— start DATA EXCERPTS —

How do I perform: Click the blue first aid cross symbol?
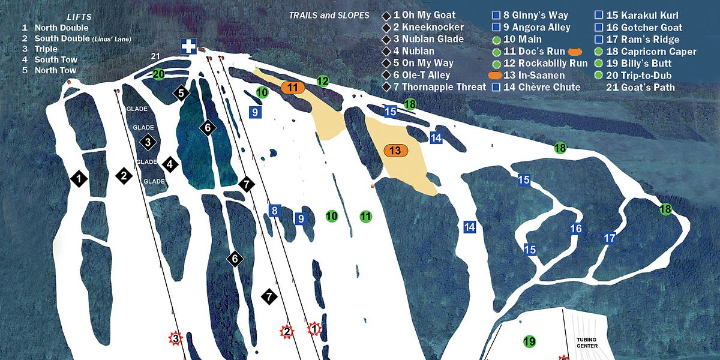(189, 46)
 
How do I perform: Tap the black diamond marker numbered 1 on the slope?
(79, 178)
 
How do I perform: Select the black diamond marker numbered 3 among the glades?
(148, 142)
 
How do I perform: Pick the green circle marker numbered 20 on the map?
(158, 74)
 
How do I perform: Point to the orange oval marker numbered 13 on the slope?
(395, 151)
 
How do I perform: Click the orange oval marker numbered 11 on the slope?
(293, 87)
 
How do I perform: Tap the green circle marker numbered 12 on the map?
(323, 81)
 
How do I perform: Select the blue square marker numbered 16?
(576, 228)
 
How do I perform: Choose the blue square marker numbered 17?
(610, 238)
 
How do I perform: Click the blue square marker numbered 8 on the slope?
(275, 210)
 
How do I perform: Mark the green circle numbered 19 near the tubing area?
(529, 341)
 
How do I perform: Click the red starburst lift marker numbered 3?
(175, 338)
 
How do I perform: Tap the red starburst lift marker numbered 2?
(287, 332)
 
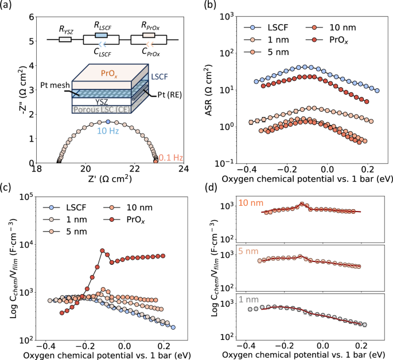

— end DATA EXCERPTS —

- REQUIRED TASK
Please rename "on the slope" to "on the run" throughout the material above and reproduce it with everything else unchanged. Omit the pictures from your answer.

- SOLUTION BELOW
How do I perform: Click the blue first aid cross symbol?
(189, 46)
 
How do I perform: Tap the black diamond marker numbered 1 on the run?
(79, 178)
 
How do I perform: Select the black diamond marker numbered 3 among the glades?
(148, 142)
 
How do I perform: Pick the green circle marker numbered 20 on the map?
(158, 74)
 
How do I perform: Point to the orange oval marker numbered 13 on the run?
(395, 151)
 
How do I perform: Click the orange oval marker numbered 11 on the run?
(293, 87)
 
How do I perform: Tap the green circle marker numbered 12 on the map?
(323, 81)
 
How do I perform: Select the blue square marker numbered 16?
(576, 228)
 
How do I perform: Choose the blue square marker numbered 17?
(610, 238)
 
How do I perform: Click the blue square marker numbered 8 on the run?
(275, 210)
 
How do I perform: Mark the green circle numbered 19 near the tubing area?
(529, 341)
 
How do I perform: Click the red starburst lift marker numbered 3?
(175, 338)
 
How do I perform: Tap the red starburst lift marker numbered 2?
(287, 332)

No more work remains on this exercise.